◆ **TASK REQUIREMENTS**: Convert every line of the entries below into a JSON list of strings, one string per line, and omit the blank lines.

------ TASK DATA

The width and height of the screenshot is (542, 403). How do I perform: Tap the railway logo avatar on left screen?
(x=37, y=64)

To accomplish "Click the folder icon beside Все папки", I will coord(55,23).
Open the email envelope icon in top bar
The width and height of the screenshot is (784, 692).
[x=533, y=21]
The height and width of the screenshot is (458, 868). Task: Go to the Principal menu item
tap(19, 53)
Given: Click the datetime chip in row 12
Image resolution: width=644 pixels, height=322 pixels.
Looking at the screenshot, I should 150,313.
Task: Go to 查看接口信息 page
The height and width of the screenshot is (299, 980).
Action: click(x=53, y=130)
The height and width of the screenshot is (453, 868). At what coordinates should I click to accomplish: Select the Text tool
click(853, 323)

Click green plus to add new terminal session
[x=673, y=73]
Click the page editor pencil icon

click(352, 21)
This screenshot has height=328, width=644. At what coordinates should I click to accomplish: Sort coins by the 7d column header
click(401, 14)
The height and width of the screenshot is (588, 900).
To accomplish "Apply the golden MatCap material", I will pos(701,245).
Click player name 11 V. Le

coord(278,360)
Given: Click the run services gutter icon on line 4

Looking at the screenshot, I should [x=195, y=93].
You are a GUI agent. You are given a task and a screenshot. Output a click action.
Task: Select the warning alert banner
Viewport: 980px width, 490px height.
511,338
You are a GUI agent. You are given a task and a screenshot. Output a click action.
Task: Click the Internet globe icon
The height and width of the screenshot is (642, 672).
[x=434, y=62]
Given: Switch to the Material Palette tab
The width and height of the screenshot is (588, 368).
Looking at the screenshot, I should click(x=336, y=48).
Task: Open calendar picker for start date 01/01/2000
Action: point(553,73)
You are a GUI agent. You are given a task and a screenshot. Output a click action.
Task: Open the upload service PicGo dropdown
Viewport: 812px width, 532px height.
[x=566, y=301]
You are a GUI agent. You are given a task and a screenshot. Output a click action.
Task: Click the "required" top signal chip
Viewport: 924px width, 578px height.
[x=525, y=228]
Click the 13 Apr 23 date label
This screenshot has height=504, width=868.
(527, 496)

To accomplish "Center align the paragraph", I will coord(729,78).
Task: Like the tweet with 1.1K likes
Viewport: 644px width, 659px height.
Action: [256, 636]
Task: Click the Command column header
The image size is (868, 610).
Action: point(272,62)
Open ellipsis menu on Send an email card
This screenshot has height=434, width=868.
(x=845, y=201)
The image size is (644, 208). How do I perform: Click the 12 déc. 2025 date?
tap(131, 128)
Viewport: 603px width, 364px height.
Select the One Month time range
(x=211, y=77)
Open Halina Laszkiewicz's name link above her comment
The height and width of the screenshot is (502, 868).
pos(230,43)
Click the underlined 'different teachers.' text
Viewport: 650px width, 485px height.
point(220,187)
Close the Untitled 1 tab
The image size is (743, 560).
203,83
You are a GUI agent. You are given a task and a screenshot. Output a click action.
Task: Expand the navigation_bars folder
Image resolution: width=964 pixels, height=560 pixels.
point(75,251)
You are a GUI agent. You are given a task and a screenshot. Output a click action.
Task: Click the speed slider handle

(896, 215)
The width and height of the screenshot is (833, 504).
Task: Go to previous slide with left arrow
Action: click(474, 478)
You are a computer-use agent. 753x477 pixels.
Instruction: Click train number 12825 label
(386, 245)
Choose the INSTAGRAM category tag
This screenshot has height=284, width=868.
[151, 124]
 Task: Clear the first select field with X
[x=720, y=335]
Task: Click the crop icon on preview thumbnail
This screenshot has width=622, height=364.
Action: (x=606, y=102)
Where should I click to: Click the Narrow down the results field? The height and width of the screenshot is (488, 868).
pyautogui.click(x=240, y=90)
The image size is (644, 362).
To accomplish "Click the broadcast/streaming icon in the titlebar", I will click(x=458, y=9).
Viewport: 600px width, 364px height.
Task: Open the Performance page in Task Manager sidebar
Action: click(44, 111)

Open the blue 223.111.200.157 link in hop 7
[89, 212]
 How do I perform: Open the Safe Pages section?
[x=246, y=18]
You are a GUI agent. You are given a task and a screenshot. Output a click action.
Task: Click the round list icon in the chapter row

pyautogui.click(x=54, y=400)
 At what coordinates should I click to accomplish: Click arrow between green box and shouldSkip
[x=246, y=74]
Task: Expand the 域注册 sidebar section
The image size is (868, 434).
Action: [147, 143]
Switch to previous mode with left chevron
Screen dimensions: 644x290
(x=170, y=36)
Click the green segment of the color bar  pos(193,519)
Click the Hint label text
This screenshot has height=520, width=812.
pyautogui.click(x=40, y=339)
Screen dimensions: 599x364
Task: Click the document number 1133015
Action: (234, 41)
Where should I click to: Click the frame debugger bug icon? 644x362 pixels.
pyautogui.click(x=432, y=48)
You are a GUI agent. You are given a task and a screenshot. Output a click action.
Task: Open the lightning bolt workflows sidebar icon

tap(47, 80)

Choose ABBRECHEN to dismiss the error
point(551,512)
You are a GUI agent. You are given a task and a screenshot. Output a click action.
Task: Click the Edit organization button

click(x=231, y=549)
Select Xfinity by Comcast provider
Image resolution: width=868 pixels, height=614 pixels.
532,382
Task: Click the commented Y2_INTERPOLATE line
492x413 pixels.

------------

◆ **WRITTEN ANSWER**:
[
  "The width and height of the screenshot is (542, 403). How do I perform: Tap the railway logo avatar on left screen?",
  "(x=37, y=64)",
  "To accomplish \"Click the folder icon beside Все папки\", I will coord(55,23).",
  "Open the email envelope icon in top bar",
  "The width and height of the screenshot is (784, 692).",
  "[x=533, y=21]",
  "The height and width of the screenshot is (458, 868). Task: Go to the Principal menu item",
  "tap(19, 53)",
  "Given: Click the datetime chip in row 12",
  "Image resolution: width=644 pixels, height=322 pixels.",
  "Looking at the screenshot, I should 150,313.",
  "Task: Go to 查看接口信息 page",
  "The height and width of the screenshot is (299, 980).",
  "Action: click(x=53, y=130)",
  "The height and width of the screenshot is (453, 868). At what coordinates should I click to accomplish: Select the Text tool",
  "click(853, 323)",
  "Click green plus to add new terminal session",
  "[x=673, y=73]",
  "Click the page editor pencil icon",
  "click(352, 21)",
  "This screenshot has height=328, width=644. At what coordinates should I click to accomplish: Sort coins by the 7d column header",
  "click(401, 14)",
  "The height and width of the screenshot is (588, 900).",
  "To accomplish \"Apply the golden MatCap material\", I will pos(701,245).",
  "Click player name 11 V. Le",
  "coord(278,360)",
  "Given: Click the run services gutter icon on line 4",
  "Looking at the screenshot, I should [x=195, y=93].",
  "You are a GUI agent. You are given a task and a screenshot. Output a click action.",
  "Task: Select the warning alert banner",
  "Viewport: 980px width, 490px height.",
  "511,338",
  "You are a GUI agent. You are given a task and a screenshot. Output a click action.",
  "Task: Click the Internet globe icon",
  "The height and width of the screenshot is (642, 672).",
  "[x=434, y=62]",
  "Given: Switch to the Material Palette tab",
  "The width and height of the screenshot is (588, 368).",
  "Looking at the screenshot, I should click(x=336, y=48).",
  "Task: Open calendar picker for start date 01/01/2000",
  "Action: point(553,73)",
  "You are a GUI agent. You are given a task and a screenshot. Output a click action.",
  "Task: Open the upload service PicGo dropdown",
  "Viewport: 812px width, 532px height.",
  "[x=566, y=301]",
  "You are a GUI agent. You are given a task and a screenshot. Output a click action.",
  "Task: Click the \"required\" top signal chip",
  "Viewport: 924px width, 578px height.",
  "[x=525, y=228]",
  "Click the 13 Apr 23 date label",
  "This screenshot has height=504, width=868.",
  "(527, 496)",
  "To accomplish \"Center align the paragraph\", I will coord(729,78).",
  "Task: Like the tweet with 1.1K likes",
  "Viewport: 644px width, 659px height.",
  "Action: [256, 636]",
  "Task: Click the Command column header",
  "The image size is (868, 610).",
  "Action: point(272,62)",
  "Open ellipsis menu on Send an email card",
  "This screenshot has height=434, width=868.",
  "(x=845, y=201)",
  "The image size is (644, 208). How do I perform: Click the 12 déc. 2025 date?",
  "tap(131, 128)",
  "Viewport: 603px width, 364px height.",
  "Select the One Month time range",
  "(x=211, y=77)",
  "Open Halina Laszkiewicz's name link above her comment",
  "The height and width of the screenshot is (502, 868).",
  "pos(230,43)",
  "Click the underlined 'different teachers.' text",
  "Viewport: 650px width, 485px height.",
  "point(220,187)",
  "Close the Untitled 1 tab",
  "The image size is (743, 560).",
  "203,83",
  "You are a GUI agent. You are given a task and a screenshot. Output a click action.",
  "Task: Expand the navigation_bars folder",
  "Image resolution: width=964 pixels, height=560 pixels.",
  "point(75,251)",
  "You are a GUI agent. You are given a task and a screenshot. Output a click action.",
  "Task: Click the speed slider handle",
  "(896, 215)",
  "The width and height of the screenshot is (833, 504).",
  "Task: Go to previous slide with left arrow",
  "Action: click(474, 478)",
  "You are a computer-use agent. 753x477 pixels.",
  "Instruction: Click train number 12825 label",
  "(386, 245)",
  "Choose the INSTAGRAM category tag",
  "This screenshot has height=284, width=868.",
  "[151, 124]",
  " Task: Clear the first select field with X",
  "[x=720, y=335]",
  "Task: Click the crop icon on preview thumbnail",
  "This screenshot has width=622, height=364.",
  "Action: (x=606, y=102)",
  "Where should I click to: Click the Narrow down the results field? The height and width of the screenshot is (488, 868).",
  "pyautogui.click(x=240, y=90)",
  "The image size is (644, 362).",
  "To accomplish \"Click the broadcast/streaming icon in the titlebar\", I will click(x=458, y=9).",
  "Viewport: 600px width, 364px height.",
  "Task: Open the Performance page in Task Manager sidebar",
  "Action: click(44, 111)",
  "Open the blue 223.111.200.157 link in hop 7",
  "[89, 212]",
  " How do I perform: Open the Safe Pages section?",
  "[x=246, y=18]",
  "You are a GUI agent. You are given a task and a screenshot. Output a click action.",
  "Task: Click the round list icon in the chapter row",
  "pyautogui.click(x=54, y=400)",
  " At what coordinates should I click to accomplish: Click arrow between green box and shouldSkip",
  "[x=246, y=74]",
  "Task: Expand the 域注册 sidebar section",
  "The image size is (868, 434).",
  "Action: [147, 143]",
  "Switch to previous mode with left chevron",
  "Screen dimensions: 644x290",
  "(x=170, y=36)",
  "Click the green segment of the color bar  pos(193,519)",
  "Click the Hint label text",
  "This screenshot has height=520, width=812.",
  "pyautogui.click(x=40, y=339)",
  "Screen dimensions: 599x364",
  "Task: Click the document number 1133015",
  "Action: (234, 41)",
  "Where should I click to: Click the frame debugger bug icon? 644x362 pixels.",
  "pyautogui.click(x=432, y=48)",
  "You are a GUI agent. You are given a task and a screenshot. Output a click action.",
  "Task: Open the lightning bolt workflows sidebar icon",
  "tap(47, 80)",
  "Choose ABBRECHEN to dismiss the error",
  "point(551,512)",
  "You are a GUI agent. You are given a task and a screenshot. Output a click action.",
  "Task: Click the Edit organization button",
  "click(x=231, y=549)",
  "Select Xfinity by Comcast provider",
  "Image resolution: width=868 pixels, height=614 pixels.",
  "532,382",
  "Task: Click the commented Y2_INTERPOLATE line",
  "492x413 pixels."
]